Field
The present disclosure relates generally to flowing electrolyte battery systems, and more particularly, to electrolyte distribution enhancement within high performance battery cells.
Background Information
Battery electrodes currently employed in flow batteries may have several performance and durability limitations. In zinc-bromine flowing electrolyte batteries, stacks share an aqueous zinc bromide electrolyte and each cell may have its own bi-polar electrode for deposit and dissolution of elemental zinc during charge and discharge cycles. In this type of battery, the electrolyte flow to a stack or specific cell(s) can be inhibited by poorly placed zinc deposits. Additionally, nucleation on electrodes can cause Zinc dendrite formation and branching between cells. As a result of the lowered zinc availability, the energy storage capacity of the neighboring stacks may be reduced. Another consequence is that the stack having the increased zinc accumulation may not fully deplete the zinc during discharge; eventually resulting in zinc accumulating on electrode sheets of the faulty stack to such an extent that may cause internal short circuiting between the cells of the stack which can potentially destroy the stack and possibly, the entire battery system. A further consequence is that the increased zinc accumulation can restrict the channels through which the electrolyte flows. As the electrolyte stream may act to cool the stack, the restricted flow may cause the stack to overheat and damage critical components. Therefore, zinc dendrites may reduce not only the performance of flow batteries but also the operating lifetime.

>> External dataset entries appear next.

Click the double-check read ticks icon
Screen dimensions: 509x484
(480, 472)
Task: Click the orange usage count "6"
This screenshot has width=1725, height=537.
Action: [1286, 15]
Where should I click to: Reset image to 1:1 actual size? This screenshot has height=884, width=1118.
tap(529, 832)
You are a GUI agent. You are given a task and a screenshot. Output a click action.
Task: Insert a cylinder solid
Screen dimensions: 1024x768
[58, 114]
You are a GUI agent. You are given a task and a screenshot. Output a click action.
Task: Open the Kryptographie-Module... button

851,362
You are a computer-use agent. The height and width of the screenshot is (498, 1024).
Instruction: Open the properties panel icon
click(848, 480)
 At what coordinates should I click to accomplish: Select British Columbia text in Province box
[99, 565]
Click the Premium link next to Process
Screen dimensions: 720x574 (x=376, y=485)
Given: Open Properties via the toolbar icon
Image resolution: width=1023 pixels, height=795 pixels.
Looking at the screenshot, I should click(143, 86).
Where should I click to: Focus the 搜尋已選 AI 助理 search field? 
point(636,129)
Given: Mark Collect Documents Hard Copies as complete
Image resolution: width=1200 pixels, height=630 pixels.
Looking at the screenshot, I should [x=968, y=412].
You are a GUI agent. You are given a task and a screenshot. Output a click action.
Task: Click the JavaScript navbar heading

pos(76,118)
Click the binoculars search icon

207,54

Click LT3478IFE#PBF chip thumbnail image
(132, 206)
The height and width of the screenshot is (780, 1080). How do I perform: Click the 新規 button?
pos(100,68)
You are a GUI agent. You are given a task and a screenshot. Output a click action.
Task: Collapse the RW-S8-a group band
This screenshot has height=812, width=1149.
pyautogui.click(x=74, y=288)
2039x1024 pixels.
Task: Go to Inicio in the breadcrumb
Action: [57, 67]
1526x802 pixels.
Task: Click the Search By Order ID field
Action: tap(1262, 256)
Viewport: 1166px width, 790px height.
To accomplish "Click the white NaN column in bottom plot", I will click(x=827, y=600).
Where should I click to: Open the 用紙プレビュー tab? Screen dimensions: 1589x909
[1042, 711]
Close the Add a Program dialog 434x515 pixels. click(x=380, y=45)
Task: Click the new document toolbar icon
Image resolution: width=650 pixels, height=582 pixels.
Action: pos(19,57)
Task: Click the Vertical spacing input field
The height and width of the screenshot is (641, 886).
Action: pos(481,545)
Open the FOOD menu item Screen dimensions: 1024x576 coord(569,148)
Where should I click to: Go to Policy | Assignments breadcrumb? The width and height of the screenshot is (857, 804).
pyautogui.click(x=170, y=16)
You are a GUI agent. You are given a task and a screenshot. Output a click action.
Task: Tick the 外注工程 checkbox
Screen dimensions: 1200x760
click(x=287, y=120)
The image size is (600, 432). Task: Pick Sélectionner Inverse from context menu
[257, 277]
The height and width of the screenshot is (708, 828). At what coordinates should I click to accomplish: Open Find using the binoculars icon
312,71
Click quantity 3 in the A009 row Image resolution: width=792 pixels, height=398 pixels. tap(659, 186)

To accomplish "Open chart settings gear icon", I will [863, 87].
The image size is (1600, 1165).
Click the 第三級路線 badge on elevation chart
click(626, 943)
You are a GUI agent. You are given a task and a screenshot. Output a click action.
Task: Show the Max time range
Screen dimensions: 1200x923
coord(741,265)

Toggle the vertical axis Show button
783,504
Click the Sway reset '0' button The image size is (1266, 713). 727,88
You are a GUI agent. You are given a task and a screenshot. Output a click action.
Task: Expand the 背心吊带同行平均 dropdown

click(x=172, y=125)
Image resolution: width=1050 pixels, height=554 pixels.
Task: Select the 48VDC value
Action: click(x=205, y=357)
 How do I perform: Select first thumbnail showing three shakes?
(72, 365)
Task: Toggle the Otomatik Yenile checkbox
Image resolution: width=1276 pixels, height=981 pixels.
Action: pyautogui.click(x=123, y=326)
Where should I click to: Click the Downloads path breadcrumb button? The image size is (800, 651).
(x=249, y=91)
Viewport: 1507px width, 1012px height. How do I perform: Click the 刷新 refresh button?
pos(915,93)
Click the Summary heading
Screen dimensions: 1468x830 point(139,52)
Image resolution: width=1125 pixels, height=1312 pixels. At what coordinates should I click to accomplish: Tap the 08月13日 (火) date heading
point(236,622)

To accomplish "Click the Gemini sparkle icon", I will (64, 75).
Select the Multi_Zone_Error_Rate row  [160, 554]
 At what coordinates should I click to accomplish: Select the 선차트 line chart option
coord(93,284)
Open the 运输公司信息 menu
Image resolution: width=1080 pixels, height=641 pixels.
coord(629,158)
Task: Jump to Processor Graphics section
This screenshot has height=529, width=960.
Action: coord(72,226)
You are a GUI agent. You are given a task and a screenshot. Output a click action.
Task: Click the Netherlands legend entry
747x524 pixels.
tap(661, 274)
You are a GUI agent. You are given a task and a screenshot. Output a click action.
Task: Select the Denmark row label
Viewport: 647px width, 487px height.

Additionally, flowing electrolyte batteries need a uniform electrolyte flow rate in each battery cell in order to supply chemicals evenly inside the battery cells. To achieve a uniform electrolyte flow rate through the cells, flowing electrolyte batteries define complex flow distribution zones. However, because electrolyte may have an oily, aqueous and gaseous multiphase nature, and because of structural constrain on the battery cells, uniform electrolyte flow rate is often not achieved.
For the foregoing reasons, there is a need for design and methods of flow channels which may provide good electrolyte distribution along the surface of electrode sheets, within electrochemical cells, in order to enhance flow battery conductivity and performance.